Feynman's layman proof of local charge conservation

I think you've confused global and local charge conservation. The quote you included actually skips parts of the video, and I think the video may actually have been edited as well, so it is not obvious from the text alone what Feynman is referring to when he says "the second form of charge conservation...". He's actually referring to the first sentence. The correct definitions are:

A quantity in a box is conserved globally if the amount of the quantity in the box never changes. This allows, in principle, for the stuff in the box to instantaneously zap from place to place in the box, so long as the total amount never changes.

A quantity is conserved locally if the only way it can leave a region is by moving with some velocity through the walls (no teleporting). We say there is a "flux" of material through the boundary, and the amount by which the stuff inside changes is exactly accounted for by the flux entering or leaving the boundary.

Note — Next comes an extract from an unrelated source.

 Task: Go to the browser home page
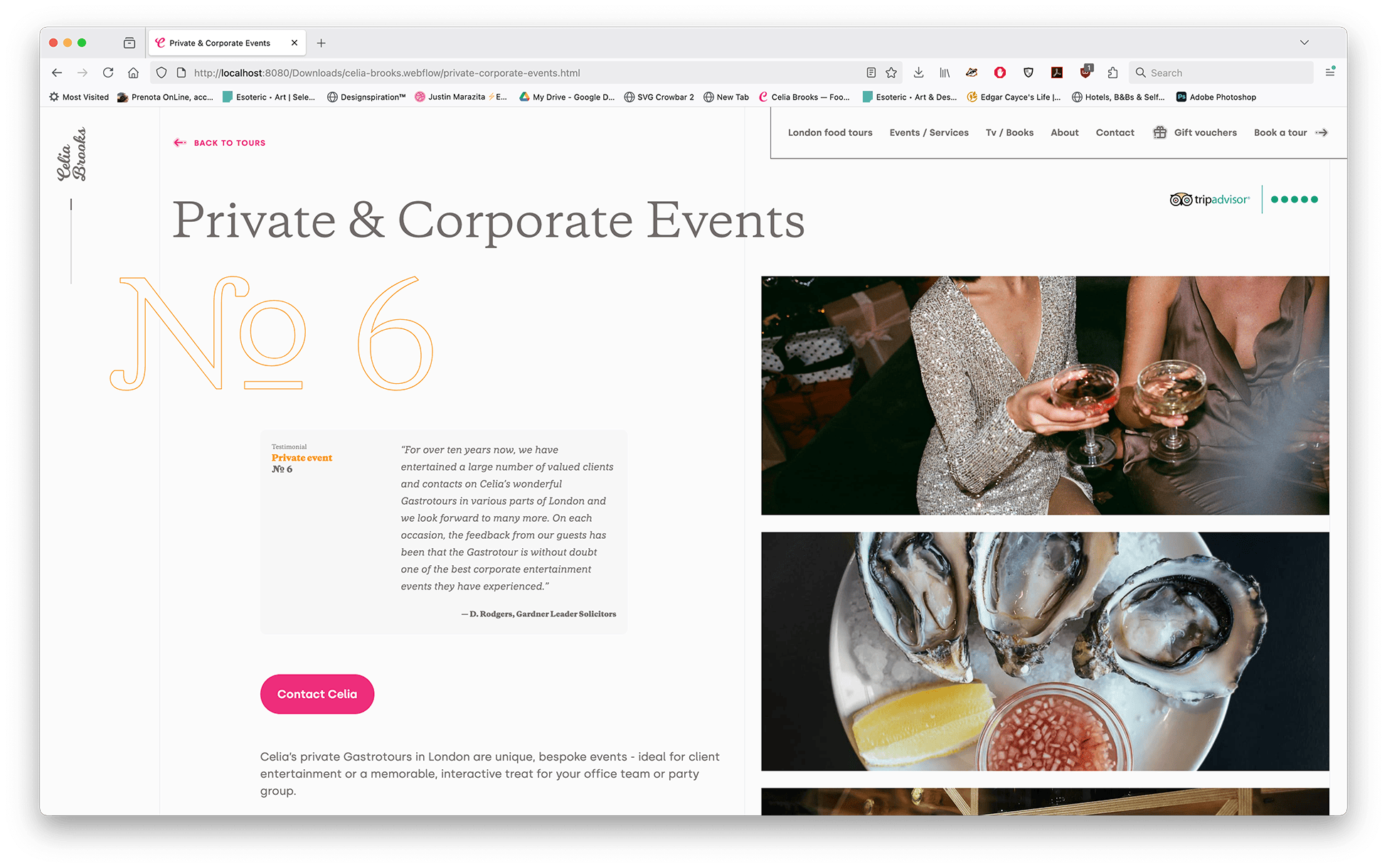tap(133, 73)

So your statement "if charge pops up somewhere it must have disappeared somewhere else" is global or non-local conservation, not local conservation.

I think this should clarify the argument. If a quantity is globally conserved but not locally conserved, then some observer with a relative velocity will see it violate global conservation as well. The lesson is that given relativity, local conservation is necessary to have global conservation in all frames.

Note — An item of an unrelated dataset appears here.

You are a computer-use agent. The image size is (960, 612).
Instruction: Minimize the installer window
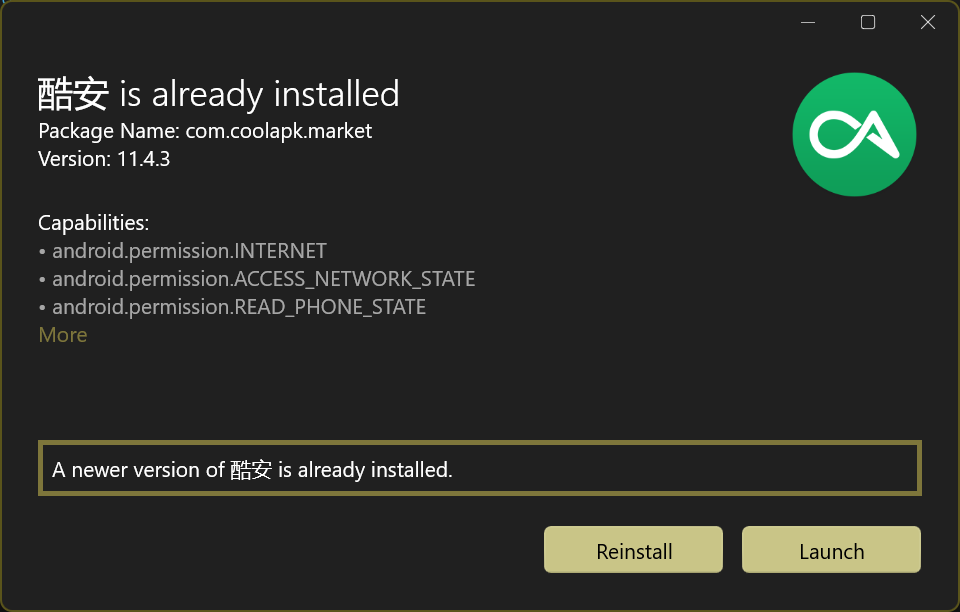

I'm not sure whether everything's clear from your description and from Geoff's Answer.

If you haven't already worked it out, the essential problem that Feynman and Einstein are getting at is the relativity of simultaneity.

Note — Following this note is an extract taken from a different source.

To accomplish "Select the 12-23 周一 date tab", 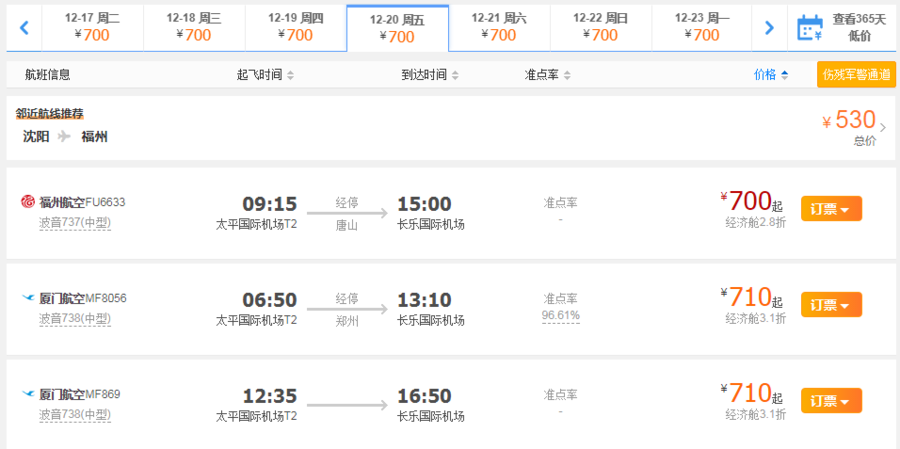I will (x=702, y=27).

In the second situation, which Geoff's answer explains well, a relatively moving observer will not see the disappearance of charge and its reappearance elsewhere at the same time. There will be some observers for whom there is a nonzero time interval when there is neither the disappeared nor the reappeared charge present, and other relatively moving observers for whom both are present at the same time over a nonzero time interval. For all relatively moving observers, the charge becomes time varying.